A la
question de savoir si un pays peut, comme jadis le Japon et la Corée du Sud,
utiliser le piratage comme un raccourci vers la maîtrise de la technologie,
le vice-président de la Business Software Alliance a répondu que chacun
avait son interprétation de cette expérience.
Malgré une tendance à la baisse, le taux de piratage de logiciels reste
élevé dans le monde. C’est le constat qu’a fait M. Laurent Masson,
vice-président pour le Moyen-Orient et l’Afrique de la Business Software
Alliance (BSA), lors de la journée de sensibilisation sur «la protection de
la propriété intellectuelle levier du développement de l’économie et du
secteur des technologies de la communication», organisé mardi 24 janvier par
le ministère des Technologies de la Communication, en partenariat avec cette
organisation qui, depuis 1988, défend les intérêts d’une trentaine parmi les
plus importants éditeurs de logiciels internationaux.

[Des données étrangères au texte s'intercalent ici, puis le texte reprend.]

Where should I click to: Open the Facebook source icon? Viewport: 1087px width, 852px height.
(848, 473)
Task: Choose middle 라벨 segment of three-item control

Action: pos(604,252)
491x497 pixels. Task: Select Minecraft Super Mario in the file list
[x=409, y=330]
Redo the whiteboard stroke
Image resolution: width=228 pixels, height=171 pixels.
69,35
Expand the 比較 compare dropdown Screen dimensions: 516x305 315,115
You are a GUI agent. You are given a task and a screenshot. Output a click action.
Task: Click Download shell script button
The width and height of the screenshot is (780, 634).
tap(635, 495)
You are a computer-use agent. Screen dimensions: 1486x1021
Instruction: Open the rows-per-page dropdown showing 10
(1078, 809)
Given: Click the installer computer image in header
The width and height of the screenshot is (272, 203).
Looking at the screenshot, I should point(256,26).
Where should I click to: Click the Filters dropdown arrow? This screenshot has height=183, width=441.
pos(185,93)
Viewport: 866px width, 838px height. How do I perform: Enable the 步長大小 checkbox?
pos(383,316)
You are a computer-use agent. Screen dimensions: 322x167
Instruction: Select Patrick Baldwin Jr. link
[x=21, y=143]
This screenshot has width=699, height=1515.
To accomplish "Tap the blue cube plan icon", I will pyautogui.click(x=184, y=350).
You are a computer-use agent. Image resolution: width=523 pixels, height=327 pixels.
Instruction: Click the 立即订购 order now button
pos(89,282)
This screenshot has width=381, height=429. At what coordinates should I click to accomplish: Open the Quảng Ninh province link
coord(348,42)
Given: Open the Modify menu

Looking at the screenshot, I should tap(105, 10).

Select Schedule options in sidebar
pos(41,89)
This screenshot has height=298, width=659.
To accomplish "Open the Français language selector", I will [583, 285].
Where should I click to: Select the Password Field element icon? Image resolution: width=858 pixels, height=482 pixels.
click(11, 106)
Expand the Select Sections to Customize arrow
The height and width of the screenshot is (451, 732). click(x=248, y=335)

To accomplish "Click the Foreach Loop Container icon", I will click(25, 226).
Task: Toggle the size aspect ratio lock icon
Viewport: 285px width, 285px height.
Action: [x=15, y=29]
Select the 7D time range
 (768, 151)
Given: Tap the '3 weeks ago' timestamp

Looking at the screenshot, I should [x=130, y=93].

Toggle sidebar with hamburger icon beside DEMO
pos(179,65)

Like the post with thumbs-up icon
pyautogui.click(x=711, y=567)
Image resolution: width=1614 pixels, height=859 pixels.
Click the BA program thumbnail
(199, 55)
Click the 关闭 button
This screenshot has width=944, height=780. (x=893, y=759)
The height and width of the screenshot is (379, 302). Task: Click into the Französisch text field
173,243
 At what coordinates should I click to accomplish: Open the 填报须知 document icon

Toutefois, même s’il reste globalement important, le piratage n’a pas la
même ampleur partout. Ainsi, le taux de piratage était en 2004 de 23% en
Amérique du Nord, de 37% dans l’Union Européenne, de 53% en Asie-Pacifique
et de 58% dans la région Moyen-Orient – Afrique.
Ce phénomène, qui bouffe plus du quart des ventes de logiciels dans le
monde, avec 21 milliards de dollars sur un total de 80 milliards de dollars,
fait sentir ses effets négatifs de trois manières, analyse le vice-président
pour le Moyen-Orient et l’Afrique de la BSA.
Le premier effet négatif est d’ordre moral, en ce sens que «la plupart des
pays sont signataires des conventions internationales» se rapportant à la
protection de la propriété intellectuelle mais ne font rien ou si peu pour
en appliquer les dispositions. Donc, «il est important d’avoir une image en
ligne avec les conventions signées», recommande M. Laurent
Masson.
Le piratage a également un impact social puisque «la tendance à
l’exploitation des cadres» les pousse à vouloir immigrer vers «des
environnements plus protecteurs des droits».
Le troisième impact est d’ordre économique. Sur ce plan, le piratage
constitue une «entrave au développement d’industries créatrices d’emplois»
et «à l’investissement national et étranger», génère dans un même pays une
situation de concurrence déloyale» entre les entreprises respectueuses de la
propriété intellectuelle et celles qui la violent, provoque des «pertes en
termes de recettes fiscales et parafiscales» et porte un préjudice matériel
aux créateurs.
Même s’il s’interdit de brandir la menace de sanctions contre les pays où le
piratage est monnaie courante, le vice-président de BSA agite la carotte en
se basant sur «une étude internationale indépendante» conduite en 2005 par
l’IDC pour «évaluer l’impact sur les économies locales de la baisse du taux
de piratage de 10 points d’ici 2009».
Ainsi, dans la zone Moyen-Orient – Afrique, où le marché des technologies de
l’information et de la communication s’élève à 17 milliards de dollars, avec
plus de 220.000 emplois directs et des recettes fiscales estimées à 6,6
milliards de dollars, une baisse du taux de piratage de 58 à 48%
entraînerait une croissance du chiffres d’affaires du secteur de 3,8
milliards de dollars, une augmentation des recettes fiscales de 669 millions
de dinars et la création de 13.000 nouveaux emplois.
Sur le plan mondial, une baisse de 10 points sur quatre ans permettrait de
«créer 2,4 millions de nouveaux emplois à forts salaires», car «l’industrie
du logiciel est un moteur de croissance pour le secteur des technologies de
l’information en particulier et pour toutes les économies d’une façon
générale», souligne M. Masson.
Bien assimilé, le discours de M. Laurent Masson a été accepté par
l’assistance dans tous ses aspects, sauf sur un point à propos duquel
l’orateur n’a pas tellement convaincu : l’éventuel rôle du piratage dans
l’accès de certains pays aux technologies.
Evoqué par le vice-président pour le Moyen-Orient et l’Afrique de la
Business Software Alliance, le cas du Japon, dans lequel M. Masson a vu
l’exemple parfait de l’abandon de la pratique du piratage, a été l’objet de
différences d’appréciation.
«La contrefaçon n’est-elle pas un moyen d’arriver à la maîtrise de la
technologie ?», s’est demandé en particulier M. Majed Khalfallah, directeur
à Tunisie Télécom et secrétaire général de l’Association des Logiciels
Libres.
Admettant que «chacun peut avoir son interprétation» de ce cas, M. Laurent
Masson s’est contenté de rappeler que le Japon et la Corée du Sud ont
«décroché» de la contrefaçon après s’être développé économiquement.